Dustdevil Diversity Spotlight: Dr. Conchita Hickey
This is part of a series of interviews highlighting diversity at TAMIU. On the occasion of Women’s History Month, this interview features Dr. Conchita Hickey, TAMIU Senior Lecturer and Dean Emerita, University College.
A Lifetime of Leadership Advancing Students', Women's Lives
Tell us where you’re from and what you do here at TAMIU.
I am a native Laredoan and am now retired, but working part-time at TAMIU as Senior Lecturer and Dean Emerita of University College.
As a woman, how do you feel your contributions impact TAMIU, the community and the world around you?
I believe that young women whether consciously or unconsciously, look to other women in leadership positions for direction, inspiration, clarity of vision for their own lives. Having had a leadership role at TAMIU where the majority of students are female, has allowed me to create programming that has strengthened student retention and success, and that translates into more women graduating each year, contributing to their community, close to home or wherever they begin their professional life.

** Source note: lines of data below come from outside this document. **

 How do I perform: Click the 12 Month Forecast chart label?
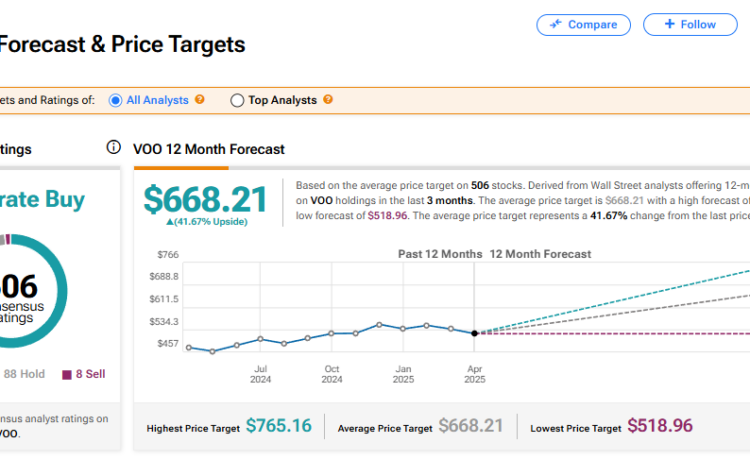[x=540, y=254]

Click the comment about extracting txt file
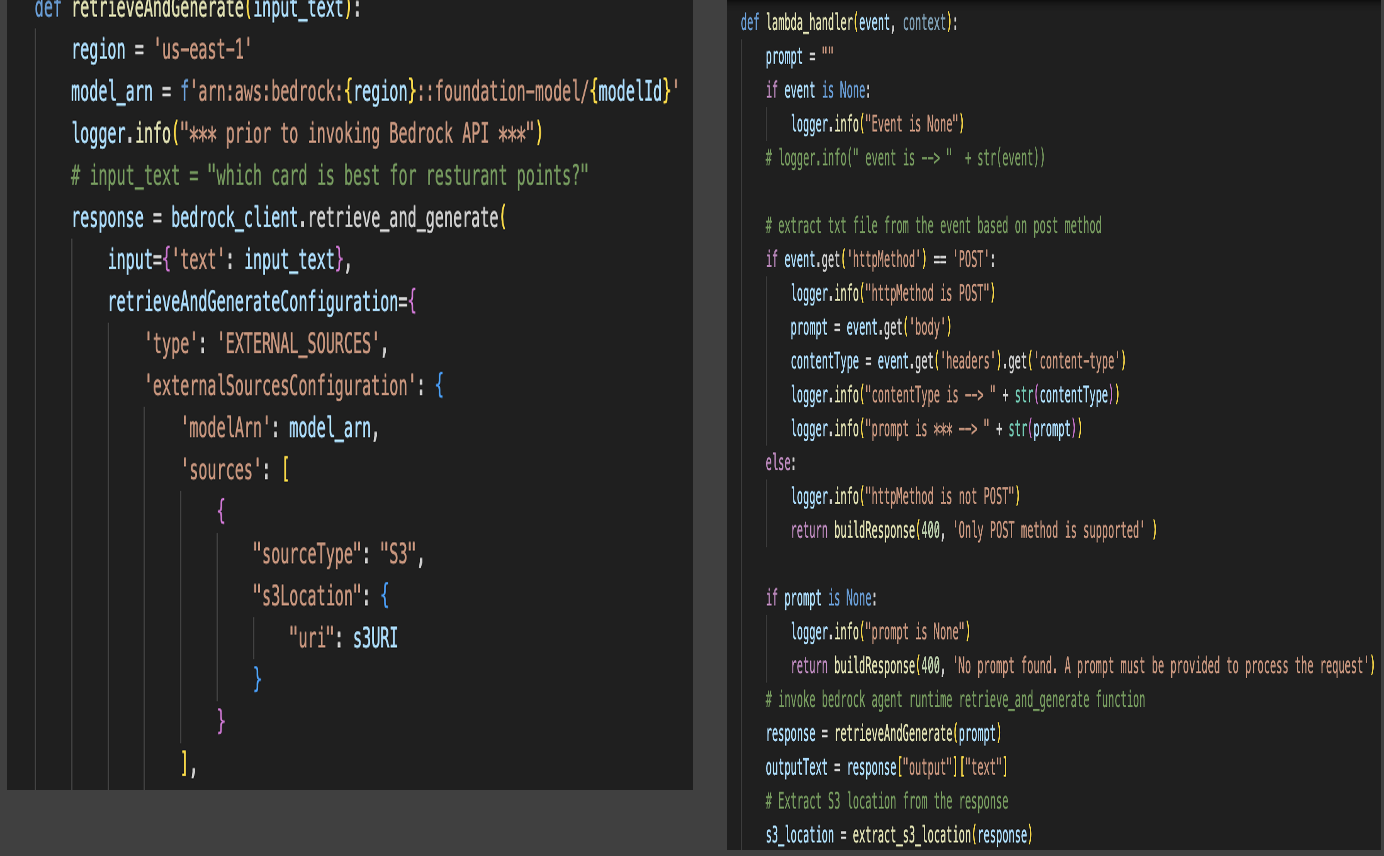tap(933, 225)
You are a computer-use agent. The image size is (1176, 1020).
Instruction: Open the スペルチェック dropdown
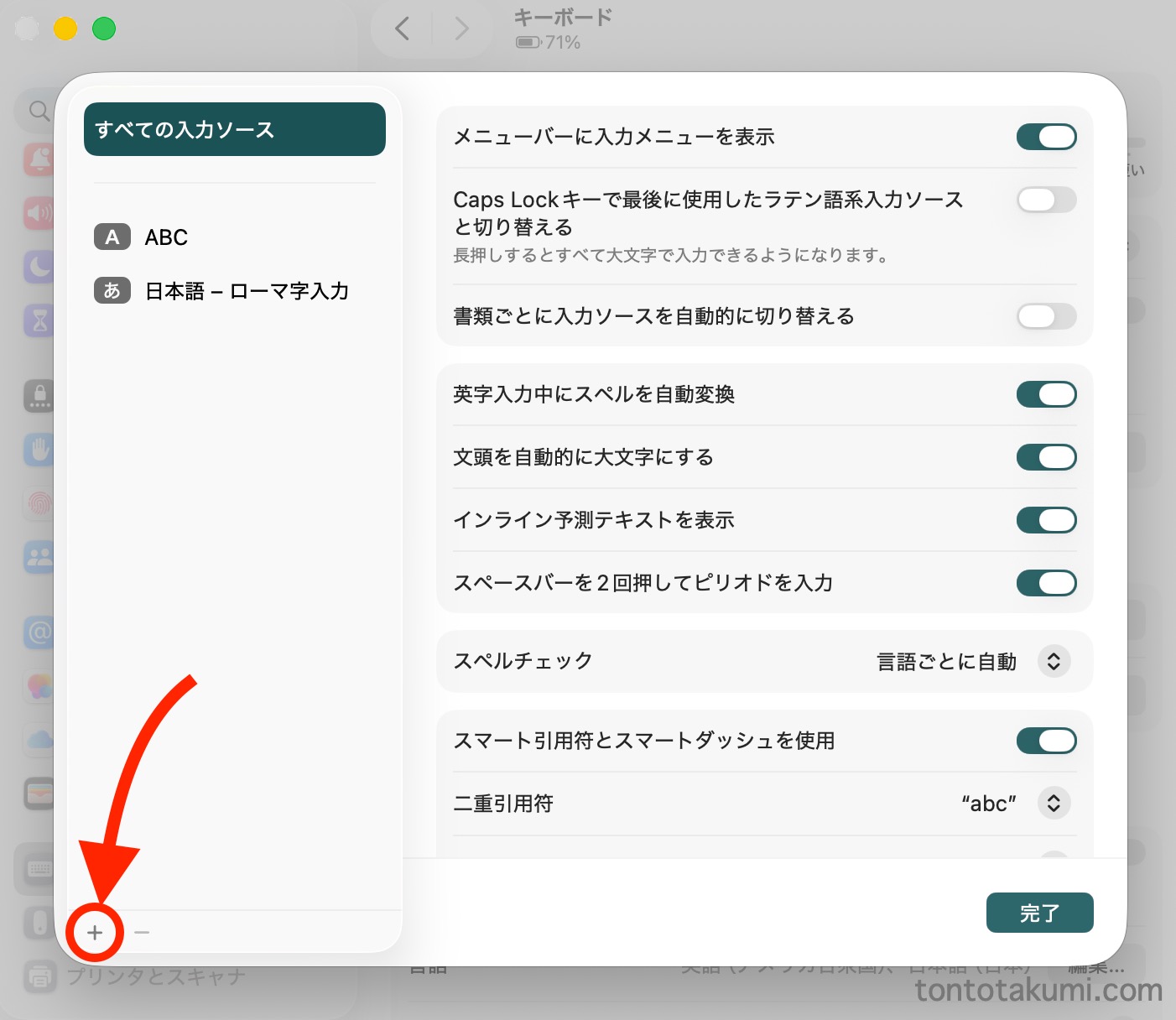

Who has been your greatest inspiration?
On a very personal note, my mother, who excelled on many levels. She had many leadership skills and taught me that faith, hard work, service, and generosity of spirit were key not only to success but to happiness as well.
What woman do you consider a role model?
That's a tough question because there are so many I could name. In general, women that face odds but continue to believe in themselves and their cause inspire me, whatever arena they work in. Locally, Sister Rosemary Welsh for her life of service for abused women.

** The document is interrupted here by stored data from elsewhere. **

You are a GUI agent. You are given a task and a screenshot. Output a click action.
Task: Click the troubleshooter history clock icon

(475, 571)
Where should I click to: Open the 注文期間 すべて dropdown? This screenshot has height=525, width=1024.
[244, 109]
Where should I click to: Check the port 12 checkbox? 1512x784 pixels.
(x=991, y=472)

But there are so many women I have met along the way that are truly inspiring. Through my work with Reading the Globe, I have met and gotten to know some truly brave and courageous women activists and writers who have overcome unimaginable hardships and used those experiences to teach us the power of human resiliency: Gerda W. Klein, Marina Nemat, Yoenmi Park, Loung Ung, and Christine Rickkardson all come to mind.
Please share with us your proudest accomplishment to date.
Having played an important role in the development of effective academic support programs and the First-Year Experience at TAMIU that culminated in the creation of University College. It has defined my academic life. But having earned a Ph.D. late in my life (while I was working full-time), definitely comes in second.
Tell us what you’re doing today academically, career or life-wise and what your future plans are.
I am ending my academic life as I will be retiring fully in May, so my future plans include enjoying whatever years I have left with my immediate and extended family and supporting causes that are important to me.
What change would you like to see related to women’s rights in the near future?
Equality at all levels, in education, politics, finances, in the workplace, and most importantly in a woman's own home. Too many women are still suffering physical, sexual, and verbal abuse in homes and workplaces throughout the world. That needs to change.
Do you think it is important for young people to be educated about women’s rights?
No question. It starts early by teaching girls what they are capable of achieving and by teaching boys that respecting and empowering girls benefits them as well. In the end, women play a huge role in men's lives, as mothers, spouses or girlfriends,
Is diversity important at university campuses, at work and overall? Why?
Certainly. Diverse ideas, opinions, skill sets, and visions are necessary to grow and excel at whatever one undertakes. Oftentimes our limited experiences, due to our gender or our culture, don't allow us to imagine a better solution for resolving problems or creating ideas that can improve the lives of others.
What quality or attitude you think would be key to improving women’s rights?
An educated mind leads to a more open point of view about the importance of women's rights, not just in word, but in action.